In the material below, list every line carrying the string "handle".

Data for this task:
—————
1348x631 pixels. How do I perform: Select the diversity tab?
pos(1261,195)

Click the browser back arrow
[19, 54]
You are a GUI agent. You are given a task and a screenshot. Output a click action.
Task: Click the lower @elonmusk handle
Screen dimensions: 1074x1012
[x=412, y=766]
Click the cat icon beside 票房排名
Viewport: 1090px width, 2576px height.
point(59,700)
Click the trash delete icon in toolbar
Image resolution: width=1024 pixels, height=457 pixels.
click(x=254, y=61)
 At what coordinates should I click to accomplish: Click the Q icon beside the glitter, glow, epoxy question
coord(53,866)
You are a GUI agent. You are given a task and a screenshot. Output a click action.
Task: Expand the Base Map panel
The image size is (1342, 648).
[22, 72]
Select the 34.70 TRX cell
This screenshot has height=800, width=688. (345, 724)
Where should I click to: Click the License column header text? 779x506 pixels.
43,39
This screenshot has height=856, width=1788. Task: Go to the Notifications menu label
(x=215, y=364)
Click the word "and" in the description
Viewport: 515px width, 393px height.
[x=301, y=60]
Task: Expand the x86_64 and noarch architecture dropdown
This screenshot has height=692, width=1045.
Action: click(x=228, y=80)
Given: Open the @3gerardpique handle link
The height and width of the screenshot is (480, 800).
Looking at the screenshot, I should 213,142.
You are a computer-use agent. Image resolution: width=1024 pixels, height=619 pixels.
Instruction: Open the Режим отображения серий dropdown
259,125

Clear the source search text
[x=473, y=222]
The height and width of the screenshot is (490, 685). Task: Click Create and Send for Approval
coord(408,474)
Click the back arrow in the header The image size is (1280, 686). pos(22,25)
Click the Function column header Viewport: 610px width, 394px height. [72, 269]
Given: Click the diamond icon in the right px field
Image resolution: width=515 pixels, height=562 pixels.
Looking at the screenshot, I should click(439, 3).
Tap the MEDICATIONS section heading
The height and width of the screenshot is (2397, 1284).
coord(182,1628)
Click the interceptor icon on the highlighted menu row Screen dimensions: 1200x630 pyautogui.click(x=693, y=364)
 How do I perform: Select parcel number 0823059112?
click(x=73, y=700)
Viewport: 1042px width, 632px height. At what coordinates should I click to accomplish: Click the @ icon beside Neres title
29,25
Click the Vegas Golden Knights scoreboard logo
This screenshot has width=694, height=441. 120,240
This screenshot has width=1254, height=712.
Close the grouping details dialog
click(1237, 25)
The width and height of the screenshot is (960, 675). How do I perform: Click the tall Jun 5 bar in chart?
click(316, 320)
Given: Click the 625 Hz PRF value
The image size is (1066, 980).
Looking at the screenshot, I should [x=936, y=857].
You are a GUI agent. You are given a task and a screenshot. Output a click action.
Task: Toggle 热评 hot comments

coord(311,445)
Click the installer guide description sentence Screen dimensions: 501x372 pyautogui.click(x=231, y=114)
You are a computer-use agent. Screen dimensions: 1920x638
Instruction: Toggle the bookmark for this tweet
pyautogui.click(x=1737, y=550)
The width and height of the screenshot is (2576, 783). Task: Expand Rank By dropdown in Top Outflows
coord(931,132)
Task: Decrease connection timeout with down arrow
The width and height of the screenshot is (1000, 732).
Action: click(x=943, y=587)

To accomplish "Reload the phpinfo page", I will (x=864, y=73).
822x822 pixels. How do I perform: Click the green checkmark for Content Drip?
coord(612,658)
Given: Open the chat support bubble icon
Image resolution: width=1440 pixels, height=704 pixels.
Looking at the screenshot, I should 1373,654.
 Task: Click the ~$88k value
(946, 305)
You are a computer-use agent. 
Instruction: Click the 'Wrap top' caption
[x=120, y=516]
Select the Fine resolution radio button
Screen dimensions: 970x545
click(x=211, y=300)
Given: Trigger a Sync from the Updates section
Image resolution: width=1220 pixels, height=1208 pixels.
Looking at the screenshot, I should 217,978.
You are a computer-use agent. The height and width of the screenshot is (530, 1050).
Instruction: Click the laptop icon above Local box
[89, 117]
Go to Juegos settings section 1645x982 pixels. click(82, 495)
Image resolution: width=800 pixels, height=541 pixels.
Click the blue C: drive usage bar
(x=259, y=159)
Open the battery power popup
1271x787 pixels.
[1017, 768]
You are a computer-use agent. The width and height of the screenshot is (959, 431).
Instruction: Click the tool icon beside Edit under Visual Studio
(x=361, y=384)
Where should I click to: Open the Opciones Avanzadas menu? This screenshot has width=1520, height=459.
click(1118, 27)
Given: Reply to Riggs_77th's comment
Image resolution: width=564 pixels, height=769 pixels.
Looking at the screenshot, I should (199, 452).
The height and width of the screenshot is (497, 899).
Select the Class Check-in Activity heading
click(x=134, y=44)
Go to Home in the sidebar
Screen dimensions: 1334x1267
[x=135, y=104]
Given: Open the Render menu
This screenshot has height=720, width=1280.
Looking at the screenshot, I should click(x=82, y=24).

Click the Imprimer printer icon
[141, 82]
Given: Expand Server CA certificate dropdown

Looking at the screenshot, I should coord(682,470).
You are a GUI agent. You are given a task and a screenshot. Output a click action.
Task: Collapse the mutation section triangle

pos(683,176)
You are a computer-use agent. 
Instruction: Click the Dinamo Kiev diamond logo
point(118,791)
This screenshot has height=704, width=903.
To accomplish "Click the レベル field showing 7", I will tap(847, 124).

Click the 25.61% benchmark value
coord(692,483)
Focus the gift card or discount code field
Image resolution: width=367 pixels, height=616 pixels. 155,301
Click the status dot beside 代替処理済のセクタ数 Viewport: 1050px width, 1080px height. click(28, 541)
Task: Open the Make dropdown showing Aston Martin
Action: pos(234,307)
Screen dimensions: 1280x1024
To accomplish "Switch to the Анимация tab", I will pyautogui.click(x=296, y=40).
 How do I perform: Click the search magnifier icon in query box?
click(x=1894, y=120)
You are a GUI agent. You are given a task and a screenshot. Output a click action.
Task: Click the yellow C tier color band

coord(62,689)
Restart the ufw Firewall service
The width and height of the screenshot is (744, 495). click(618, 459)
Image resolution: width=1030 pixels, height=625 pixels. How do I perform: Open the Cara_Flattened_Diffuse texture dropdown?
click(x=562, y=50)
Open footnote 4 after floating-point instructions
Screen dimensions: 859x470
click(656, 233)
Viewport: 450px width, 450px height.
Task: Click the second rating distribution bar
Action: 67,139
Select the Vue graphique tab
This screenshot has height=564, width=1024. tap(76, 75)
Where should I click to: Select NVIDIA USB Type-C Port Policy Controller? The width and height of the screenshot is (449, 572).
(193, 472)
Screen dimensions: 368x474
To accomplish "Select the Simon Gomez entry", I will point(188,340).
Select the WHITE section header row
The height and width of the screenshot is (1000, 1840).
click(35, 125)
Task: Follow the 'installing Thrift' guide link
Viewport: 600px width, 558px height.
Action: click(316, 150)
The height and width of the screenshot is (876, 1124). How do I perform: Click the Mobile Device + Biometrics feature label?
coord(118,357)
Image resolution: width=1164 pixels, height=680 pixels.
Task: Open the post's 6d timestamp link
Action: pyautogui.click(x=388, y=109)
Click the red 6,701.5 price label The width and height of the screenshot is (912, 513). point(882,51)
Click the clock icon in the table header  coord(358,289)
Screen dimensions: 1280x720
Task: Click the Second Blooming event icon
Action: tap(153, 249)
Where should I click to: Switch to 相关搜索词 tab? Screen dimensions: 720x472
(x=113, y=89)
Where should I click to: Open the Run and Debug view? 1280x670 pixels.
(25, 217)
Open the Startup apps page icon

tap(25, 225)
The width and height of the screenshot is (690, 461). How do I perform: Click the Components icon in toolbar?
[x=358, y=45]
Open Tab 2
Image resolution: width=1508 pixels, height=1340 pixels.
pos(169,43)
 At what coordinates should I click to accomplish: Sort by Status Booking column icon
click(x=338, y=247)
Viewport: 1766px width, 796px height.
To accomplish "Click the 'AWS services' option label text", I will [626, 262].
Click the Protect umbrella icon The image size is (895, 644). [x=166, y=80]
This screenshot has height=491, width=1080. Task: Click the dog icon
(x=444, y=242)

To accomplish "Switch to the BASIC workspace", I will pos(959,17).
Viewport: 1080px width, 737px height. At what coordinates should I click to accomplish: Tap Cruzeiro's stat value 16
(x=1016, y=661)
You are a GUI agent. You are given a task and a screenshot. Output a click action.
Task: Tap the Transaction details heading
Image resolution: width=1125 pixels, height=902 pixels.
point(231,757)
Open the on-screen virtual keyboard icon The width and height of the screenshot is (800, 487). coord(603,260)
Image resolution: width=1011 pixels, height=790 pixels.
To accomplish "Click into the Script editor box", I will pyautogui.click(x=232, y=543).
—————
Finished task:
Task: Click the lower @elonmusk handle
Given: Open the @3gerardpique handle link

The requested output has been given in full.